The new networks will be run by governments to protect their communications and national infrastructure from any sort of foreign intrusion. This will increase the security and reliability of cyber-infrastructure, but also siphon resources away from public initiatives and global internet projects and businesses, and ultimately possibly pose a threat to the very existence of the borderless internet as we know it today.
Smarter and more evolved malware: As technology gets even more portable and powerful, the continued evolution of mobile malware will be a big trend next year. This takes advantage of the fact that people have an increasing reliance on their phones and tablets as a place to store sensitive information, such as bank details. As the malware market continues to polarise,ransomware will also continue to increase, using the most graphic scare tactics to convince people into parting with money.
Mac operating systems will also continue to be targeted more next year with ransomware, malicious browser plugins, rogue antivirus software and a slew of other malware attacking the increasingly popular OS. Security software will have to stop being so passive in 2014. Proactive layers of security software are the only way to stop the latest criminal malware.

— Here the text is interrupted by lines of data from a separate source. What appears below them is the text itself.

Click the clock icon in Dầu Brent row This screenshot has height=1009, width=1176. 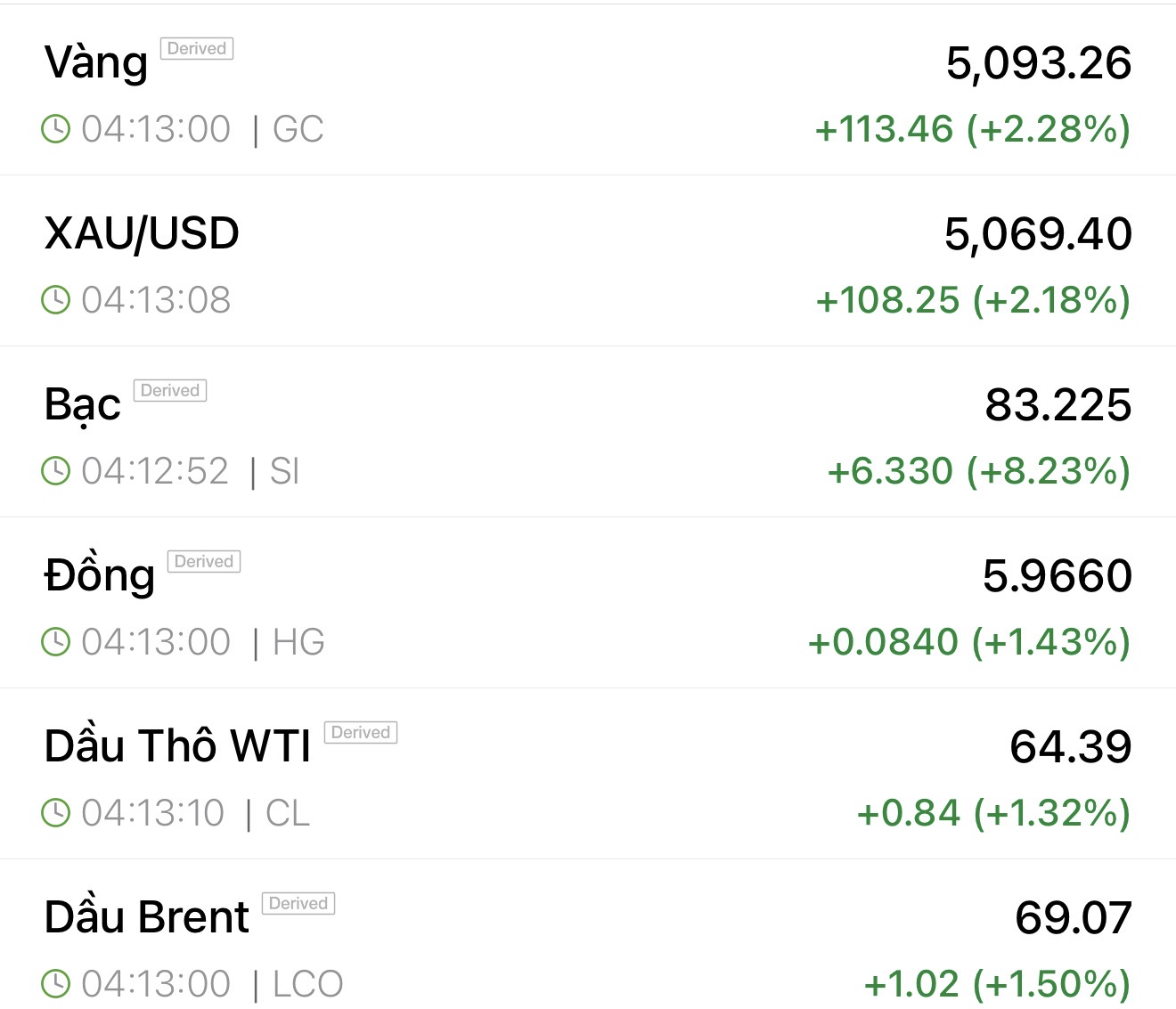(55, 984)
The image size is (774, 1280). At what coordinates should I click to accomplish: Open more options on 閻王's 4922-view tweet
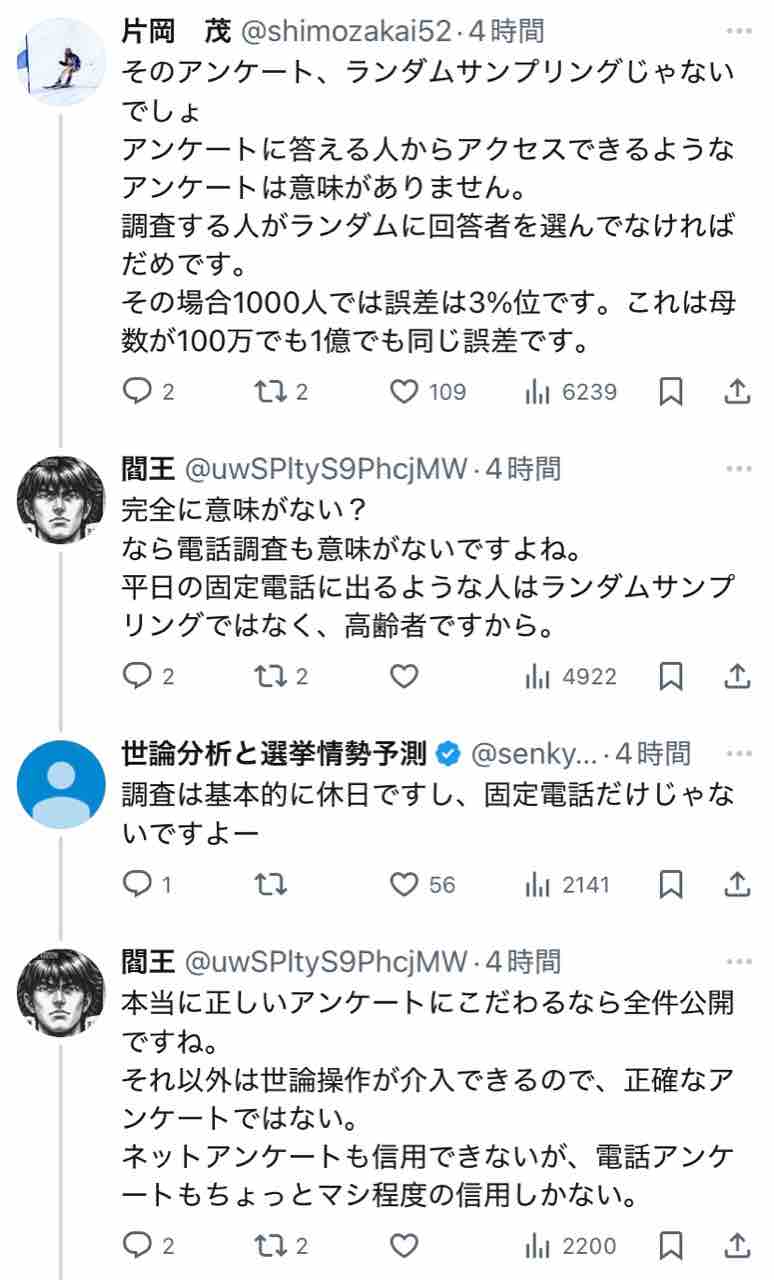pyautogui.click(x=739, y=467)
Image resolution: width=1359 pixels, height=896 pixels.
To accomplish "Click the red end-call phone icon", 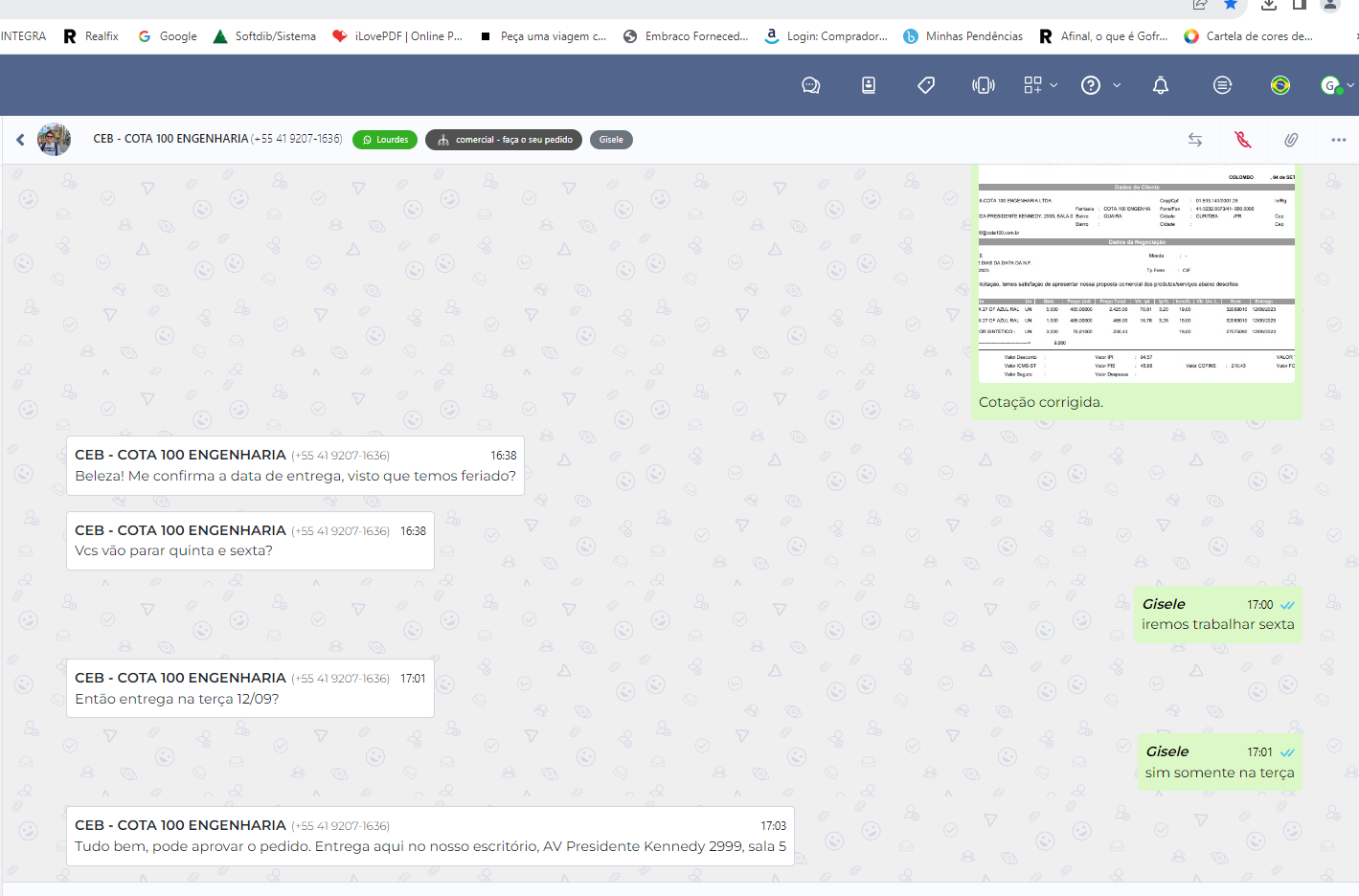I will pos(1243,140).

The impact of the internet of things: The ongoing development of the internet of things will continue to impact cyber security in 2014, as attackers now have more potential entry routes to sensitive governmental, corporate and personal data than ever. Mundane objects – such as thermostats and fridges – which were once completely unremarkable from a security perspective, have suddenly become the guardians of sensitive data, ranging from sensitive financial information to detailed telemetry about personal aspects of our lives.

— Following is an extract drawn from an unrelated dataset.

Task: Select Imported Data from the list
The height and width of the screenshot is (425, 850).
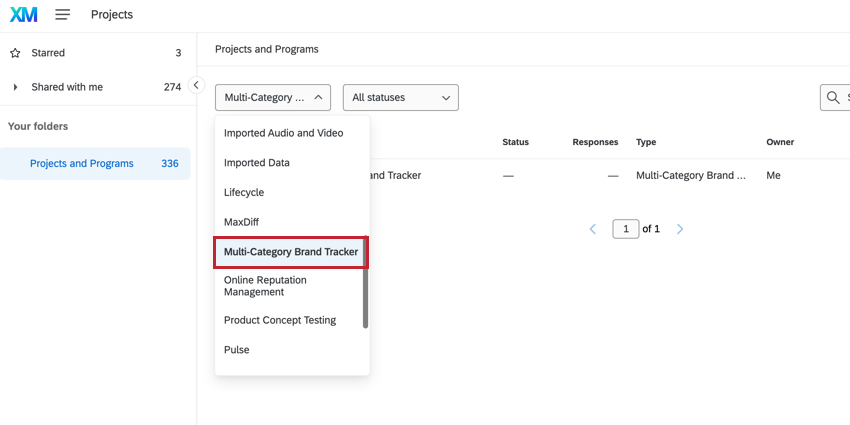Action: [x=257, y=163]

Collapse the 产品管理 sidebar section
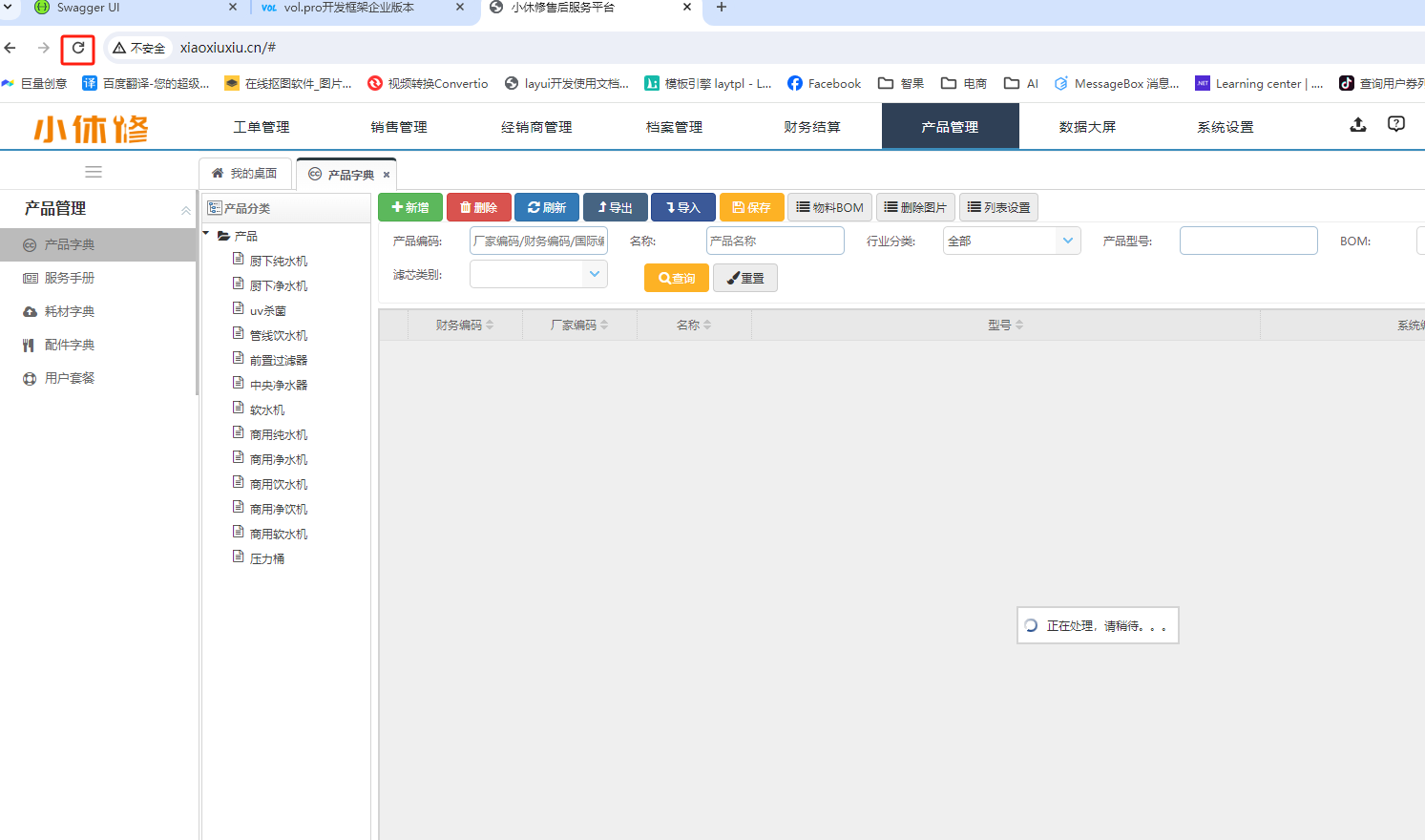tap(186, 210)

In the post-PC era, we need to be looking at new approaches to security that use connected devices to form a network immune system. Through this, we have a chance to turn the asymmetry of digital war against attackers, and give the defenders an advantage instead.
Major organisational changes: In 2014, IT security breaches will continue to rise and organisations will consistently face growing numbers of sophisticated, persistent threats to their corporate data. Data is becoming more and more crucial to organisations and threats to that data will not be taken lightly.
Organisations will adopt cyber security insurance to help mitigate the risk of loss of data and brand – this will create an enormous challenge for insurers as it is very hard to predict the probable maximum loss. As a result, 2014 will see a significant rise in organisations undertaking assessments, audits and post-breach protection to ensure they keep on top of the threat landscape and potential weaknesses in their IT security defences.
Trust: Trust will be increasingly important next year if businesses are to take advantage of new opportunities to collect and use data to create more targeted, personalised, cross-device experiences for customers. The rise of dual-screening, wearable tech and smart devices are likely to give rise to new privacy challenges for consumers, businesses and regulators.
The winners in 2014 will be those that find ways to use new technology in a privacy-centric manner and are transparent about the data they collect, what they do with it and provide people with a way to opt out if they wish. Addressing potential privacy concerns from the start will not just increase trust with customers but will also be one of the best ways to ensure your business is well-prepared for any potential regulatory changes that may be introduced in 2014 and beyond.